2024年4月5日
Thoughts on changes in the research environment over the past year
It has been nearly half a century since I first entered the world of research. During that time, I have witnessed several major changes in the way research is conducted while working on research and development in the fields of systems and information, as well as in the fields of social and business.
The first thing that surprised me was that it became possible to update a computer's operating system online. This was around the time the Internet began to take hold in the mid-1980s. The hardware in question was a LISP machine, the most cutting-edge AI-dedicated machine at the time, and it was around this time that automatic software updates, which are commonplace today, began. The second thing that impressed me was when, at an international conference in Europe in the early 1990s, an email service was provided over a row of expensive workstations. One of the Japanese participants downloaded a Japanese language processing function onto one of the workstations, making it possible to exchange emails in Japanese. This was the first time I truly felt that we were immigrants to Earth.
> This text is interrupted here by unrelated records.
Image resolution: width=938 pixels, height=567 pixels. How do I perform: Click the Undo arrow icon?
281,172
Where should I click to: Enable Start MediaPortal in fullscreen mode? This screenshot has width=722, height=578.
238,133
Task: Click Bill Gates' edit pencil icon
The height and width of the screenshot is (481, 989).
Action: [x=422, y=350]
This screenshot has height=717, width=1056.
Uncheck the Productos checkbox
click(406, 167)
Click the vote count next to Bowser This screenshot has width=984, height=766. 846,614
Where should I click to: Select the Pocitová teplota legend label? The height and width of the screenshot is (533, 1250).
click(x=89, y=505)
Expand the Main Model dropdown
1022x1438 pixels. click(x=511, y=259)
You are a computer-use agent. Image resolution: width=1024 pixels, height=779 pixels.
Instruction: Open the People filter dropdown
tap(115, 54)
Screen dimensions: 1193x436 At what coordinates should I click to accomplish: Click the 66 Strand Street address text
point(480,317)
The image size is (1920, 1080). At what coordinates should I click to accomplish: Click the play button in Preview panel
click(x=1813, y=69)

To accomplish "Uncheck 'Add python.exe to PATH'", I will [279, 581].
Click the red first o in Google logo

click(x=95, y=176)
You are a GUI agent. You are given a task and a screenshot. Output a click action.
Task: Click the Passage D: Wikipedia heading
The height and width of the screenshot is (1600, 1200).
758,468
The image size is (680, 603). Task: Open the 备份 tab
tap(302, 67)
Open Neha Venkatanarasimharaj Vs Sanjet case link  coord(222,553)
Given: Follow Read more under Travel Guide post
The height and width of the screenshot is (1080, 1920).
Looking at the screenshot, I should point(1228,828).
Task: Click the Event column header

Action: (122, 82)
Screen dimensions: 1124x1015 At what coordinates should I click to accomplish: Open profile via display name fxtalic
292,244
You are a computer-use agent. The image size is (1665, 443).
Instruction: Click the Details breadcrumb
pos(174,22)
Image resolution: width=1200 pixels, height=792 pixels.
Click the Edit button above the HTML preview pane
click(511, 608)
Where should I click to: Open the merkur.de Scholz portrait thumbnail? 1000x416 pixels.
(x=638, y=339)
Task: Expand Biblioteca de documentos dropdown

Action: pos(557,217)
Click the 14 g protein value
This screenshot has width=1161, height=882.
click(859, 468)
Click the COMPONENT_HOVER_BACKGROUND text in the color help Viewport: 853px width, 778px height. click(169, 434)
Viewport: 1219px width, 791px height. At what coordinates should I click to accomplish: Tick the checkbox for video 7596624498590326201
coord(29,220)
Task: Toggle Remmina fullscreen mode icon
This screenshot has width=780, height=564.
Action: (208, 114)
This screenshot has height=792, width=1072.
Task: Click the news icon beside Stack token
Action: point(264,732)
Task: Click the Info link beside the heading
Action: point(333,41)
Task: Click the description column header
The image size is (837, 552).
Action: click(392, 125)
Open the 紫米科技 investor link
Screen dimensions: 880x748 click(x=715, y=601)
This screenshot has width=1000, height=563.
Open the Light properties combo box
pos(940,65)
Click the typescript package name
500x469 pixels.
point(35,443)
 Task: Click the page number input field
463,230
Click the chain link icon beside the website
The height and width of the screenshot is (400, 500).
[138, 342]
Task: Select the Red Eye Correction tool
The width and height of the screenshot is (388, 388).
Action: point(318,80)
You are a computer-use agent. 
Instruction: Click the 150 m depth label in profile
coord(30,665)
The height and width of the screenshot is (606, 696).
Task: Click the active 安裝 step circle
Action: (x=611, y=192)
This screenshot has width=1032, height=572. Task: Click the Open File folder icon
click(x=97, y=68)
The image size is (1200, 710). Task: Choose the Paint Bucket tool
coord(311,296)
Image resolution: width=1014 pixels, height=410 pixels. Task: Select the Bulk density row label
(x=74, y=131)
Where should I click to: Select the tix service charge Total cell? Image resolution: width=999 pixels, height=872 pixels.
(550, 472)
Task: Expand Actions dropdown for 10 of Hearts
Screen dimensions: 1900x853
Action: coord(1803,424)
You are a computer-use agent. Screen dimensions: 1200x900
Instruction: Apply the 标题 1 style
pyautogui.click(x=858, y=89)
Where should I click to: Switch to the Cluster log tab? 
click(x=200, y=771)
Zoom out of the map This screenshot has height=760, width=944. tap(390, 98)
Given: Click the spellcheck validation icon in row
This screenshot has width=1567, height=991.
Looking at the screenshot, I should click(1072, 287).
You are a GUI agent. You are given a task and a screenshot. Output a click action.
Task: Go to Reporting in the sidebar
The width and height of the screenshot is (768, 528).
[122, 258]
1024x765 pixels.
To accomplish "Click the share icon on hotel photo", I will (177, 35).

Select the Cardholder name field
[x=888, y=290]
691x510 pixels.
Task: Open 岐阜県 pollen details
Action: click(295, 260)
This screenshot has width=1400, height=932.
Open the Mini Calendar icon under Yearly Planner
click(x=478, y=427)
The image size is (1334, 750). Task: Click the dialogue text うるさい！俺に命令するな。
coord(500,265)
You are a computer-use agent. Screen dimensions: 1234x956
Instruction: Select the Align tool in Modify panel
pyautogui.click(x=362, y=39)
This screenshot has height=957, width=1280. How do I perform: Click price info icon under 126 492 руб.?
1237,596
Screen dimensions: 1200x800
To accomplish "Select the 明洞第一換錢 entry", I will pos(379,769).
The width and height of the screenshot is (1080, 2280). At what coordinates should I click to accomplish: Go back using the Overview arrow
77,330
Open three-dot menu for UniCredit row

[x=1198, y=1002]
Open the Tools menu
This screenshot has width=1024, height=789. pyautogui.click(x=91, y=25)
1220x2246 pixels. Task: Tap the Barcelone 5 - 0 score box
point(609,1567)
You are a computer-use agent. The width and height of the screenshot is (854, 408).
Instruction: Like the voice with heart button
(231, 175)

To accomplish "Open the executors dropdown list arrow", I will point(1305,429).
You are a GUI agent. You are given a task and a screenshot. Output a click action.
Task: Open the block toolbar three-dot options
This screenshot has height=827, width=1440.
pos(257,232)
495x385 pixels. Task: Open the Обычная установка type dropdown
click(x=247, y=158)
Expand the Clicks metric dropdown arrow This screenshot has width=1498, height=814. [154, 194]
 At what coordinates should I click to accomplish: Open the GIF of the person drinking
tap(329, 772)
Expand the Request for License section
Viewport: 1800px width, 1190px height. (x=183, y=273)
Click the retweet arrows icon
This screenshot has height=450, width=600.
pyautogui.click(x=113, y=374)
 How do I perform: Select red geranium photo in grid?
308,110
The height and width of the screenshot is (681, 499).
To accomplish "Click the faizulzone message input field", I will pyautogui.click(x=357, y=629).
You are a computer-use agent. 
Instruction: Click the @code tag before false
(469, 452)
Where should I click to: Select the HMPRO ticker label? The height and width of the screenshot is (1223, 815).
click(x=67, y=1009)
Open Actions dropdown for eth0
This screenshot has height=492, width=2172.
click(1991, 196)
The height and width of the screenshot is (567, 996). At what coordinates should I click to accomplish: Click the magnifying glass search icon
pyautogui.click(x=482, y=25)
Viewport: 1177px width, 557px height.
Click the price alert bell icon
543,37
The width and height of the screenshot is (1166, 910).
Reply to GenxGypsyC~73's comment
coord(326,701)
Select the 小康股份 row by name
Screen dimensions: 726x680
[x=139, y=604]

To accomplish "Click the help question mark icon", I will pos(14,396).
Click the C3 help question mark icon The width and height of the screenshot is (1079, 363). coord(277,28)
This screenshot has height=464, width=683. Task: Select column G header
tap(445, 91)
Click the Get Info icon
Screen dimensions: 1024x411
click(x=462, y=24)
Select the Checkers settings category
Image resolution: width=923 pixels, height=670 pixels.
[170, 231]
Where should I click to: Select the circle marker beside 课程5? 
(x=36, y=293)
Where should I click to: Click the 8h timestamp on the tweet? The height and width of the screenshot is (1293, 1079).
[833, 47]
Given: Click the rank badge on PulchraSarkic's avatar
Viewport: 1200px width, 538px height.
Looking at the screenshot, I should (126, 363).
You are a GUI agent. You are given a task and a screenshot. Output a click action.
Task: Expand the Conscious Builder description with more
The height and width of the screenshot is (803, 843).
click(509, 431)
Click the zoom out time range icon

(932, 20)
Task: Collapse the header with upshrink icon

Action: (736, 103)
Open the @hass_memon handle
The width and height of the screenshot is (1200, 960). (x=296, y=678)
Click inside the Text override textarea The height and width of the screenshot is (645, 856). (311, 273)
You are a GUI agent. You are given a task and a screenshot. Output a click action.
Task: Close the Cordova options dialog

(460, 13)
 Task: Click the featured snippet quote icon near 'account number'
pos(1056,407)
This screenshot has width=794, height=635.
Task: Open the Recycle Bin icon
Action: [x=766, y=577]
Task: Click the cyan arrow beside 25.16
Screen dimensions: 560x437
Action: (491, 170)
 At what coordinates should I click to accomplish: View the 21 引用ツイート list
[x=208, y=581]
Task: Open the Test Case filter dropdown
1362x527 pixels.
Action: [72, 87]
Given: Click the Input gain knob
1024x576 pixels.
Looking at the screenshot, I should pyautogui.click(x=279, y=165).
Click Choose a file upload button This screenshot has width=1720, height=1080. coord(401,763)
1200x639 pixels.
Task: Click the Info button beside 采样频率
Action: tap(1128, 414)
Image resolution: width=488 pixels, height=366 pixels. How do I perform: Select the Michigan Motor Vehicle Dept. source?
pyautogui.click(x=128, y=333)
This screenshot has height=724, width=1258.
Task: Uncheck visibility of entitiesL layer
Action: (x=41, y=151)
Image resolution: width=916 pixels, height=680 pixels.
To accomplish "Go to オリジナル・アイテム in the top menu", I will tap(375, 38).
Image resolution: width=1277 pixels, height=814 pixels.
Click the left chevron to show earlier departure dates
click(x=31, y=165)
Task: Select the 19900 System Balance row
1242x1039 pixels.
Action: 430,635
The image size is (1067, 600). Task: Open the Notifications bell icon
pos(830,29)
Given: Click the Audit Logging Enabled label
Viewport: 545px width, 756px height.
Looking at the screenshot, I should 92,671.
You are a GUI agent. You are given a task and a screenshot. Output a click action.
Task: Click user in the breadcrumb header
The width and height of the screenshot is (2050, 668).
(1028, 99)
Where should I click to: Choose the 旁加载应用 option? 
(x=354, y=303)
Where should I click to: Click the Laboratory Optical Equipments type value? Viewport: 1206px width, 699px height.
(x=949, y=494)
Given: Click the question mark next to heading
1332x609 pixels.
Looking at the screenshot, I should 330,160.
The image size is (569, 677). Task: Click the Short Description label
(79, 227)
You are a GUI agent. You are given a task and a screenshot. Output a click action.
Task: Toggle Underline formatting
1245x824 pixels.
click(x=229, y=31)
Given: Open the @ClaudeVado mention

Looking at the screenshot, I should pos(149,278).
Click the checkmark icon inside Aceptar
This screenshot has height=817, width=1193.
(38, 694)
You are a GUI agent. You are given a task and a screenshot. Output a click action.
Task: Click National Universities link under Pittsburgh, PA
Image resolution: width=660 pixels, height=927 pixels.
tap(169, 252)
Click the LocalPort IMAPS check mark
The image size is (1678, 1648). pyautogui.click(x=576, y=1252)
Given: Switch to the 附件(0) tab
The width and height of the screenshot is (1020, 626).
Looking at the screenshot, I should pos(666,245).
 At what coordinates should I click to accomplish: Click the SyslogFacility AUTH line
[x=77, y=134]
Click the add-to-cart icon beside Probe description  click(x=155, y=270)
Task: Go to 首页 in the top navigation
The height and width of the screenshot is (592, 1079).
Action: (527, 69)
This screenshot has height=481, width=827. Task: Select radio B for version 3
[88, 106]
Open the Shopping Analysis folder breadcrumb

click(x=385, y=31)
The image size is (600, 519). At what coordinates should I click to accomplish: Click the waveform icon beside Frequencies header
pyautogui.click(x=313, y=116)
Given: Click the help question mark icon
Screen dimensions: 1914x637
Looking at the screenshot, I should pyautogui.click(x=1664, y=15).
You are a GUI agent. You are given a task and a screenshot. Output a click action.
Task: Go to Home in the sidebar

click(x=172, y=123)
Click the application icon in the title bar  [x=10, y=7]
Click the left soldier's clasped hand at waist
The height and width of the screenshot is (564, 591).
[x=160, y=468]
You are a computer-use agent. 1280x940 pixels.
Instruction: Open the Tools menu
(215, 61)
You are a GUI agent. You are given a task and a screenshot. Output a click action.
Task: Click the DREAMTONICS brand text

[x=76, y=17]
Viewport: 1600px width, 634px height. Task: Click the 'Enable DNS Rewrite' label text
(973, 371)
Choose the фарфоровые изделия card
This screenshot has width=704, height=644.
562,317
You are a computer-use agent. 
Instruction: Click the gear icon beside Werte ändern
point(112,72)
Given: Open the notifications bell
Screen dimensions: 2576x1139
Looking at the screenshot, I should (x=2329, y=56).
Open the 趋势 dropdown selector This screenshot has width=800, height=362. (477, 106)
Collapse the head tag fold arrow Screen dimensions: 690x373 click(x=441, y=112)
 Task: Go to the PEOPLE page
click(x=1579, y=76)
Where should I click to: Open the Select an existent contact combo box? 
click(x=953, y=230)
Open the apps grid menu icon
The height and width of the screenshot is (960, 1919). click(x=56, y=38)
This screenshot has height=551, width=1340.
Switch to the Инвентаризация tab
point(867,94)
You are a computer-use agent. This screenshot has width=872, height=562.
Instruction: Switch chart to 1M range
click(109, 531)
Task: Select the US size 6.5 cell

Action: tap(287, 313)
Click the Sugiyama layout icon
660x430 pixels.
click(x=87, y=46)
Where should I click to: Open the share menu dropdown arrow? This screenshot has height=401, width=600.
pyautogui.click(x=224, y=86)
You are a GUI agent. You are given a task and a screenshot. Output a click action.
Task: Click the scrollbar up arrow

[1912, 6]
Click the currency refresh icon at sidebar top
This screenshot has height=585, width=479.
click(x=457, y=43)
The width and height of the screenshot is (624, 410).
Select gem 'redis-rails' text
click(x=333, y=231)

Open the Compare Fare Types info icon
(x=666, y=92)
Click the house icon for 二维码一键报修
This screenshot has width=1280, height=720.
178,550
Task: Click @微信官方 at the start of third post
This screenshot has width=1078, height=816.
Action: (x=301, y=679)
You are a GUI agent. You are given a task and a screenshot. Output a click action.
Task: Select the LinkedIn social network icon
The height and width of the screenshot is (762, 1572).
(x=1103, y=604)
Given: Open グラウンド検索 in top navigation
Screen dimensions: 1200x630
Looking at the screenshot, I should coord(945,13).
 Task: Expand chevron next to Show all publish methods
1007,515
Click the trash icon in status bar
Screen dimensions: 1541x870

The third environmental change was just before the 21st century, when web browsers became widespread and Google search engines became available to everyone. And today, as we all know, the barrier between foreign languages and Japanese is gradually disappearing. However, the biggest change I have experienced so far is the change that has occurred in the past year. Yes, in the research field related to us, the sudden spread of generative AI including Chat-GPT has had an enormous impact. It seems that the research methodology itself has changed completely.
Just as the spread of the internet transformed business, advancements in measurement technology changed physics and astronomy, and statistics and big data altered quantitative research methods in economics and marketing, new technologies have always revolutionized our approach to research. Furthermore, generative AI has transformed our research world, including qualitative research areas, in the past year alone.
Of course, training generative AI requires enormous costs and data, and the output of generative AI often contains "lies" known as hallucination. However, students and researchers who have conducted a certain level of research in a particular field will not survive unless they can master cutting-edge technologies with a low barrier to entry, such as generative AI. This is because in cutting-edge research fields, a large volume of results are published at a much faster pace than humans can read.
Of course, beginners need to experience firsthand the kinds of falsehoods that can be found in the information generated by generative AI. Fortunately, our university was wise to publish guidelines for the use of generative AI in April 2023 and to actively promote its use. I hope that new initiatives will be undertaken in future research at CUC Research Institute. In compiling this paper, I naturally used Microsoft Copilot. It's a tool that enhances my abilities!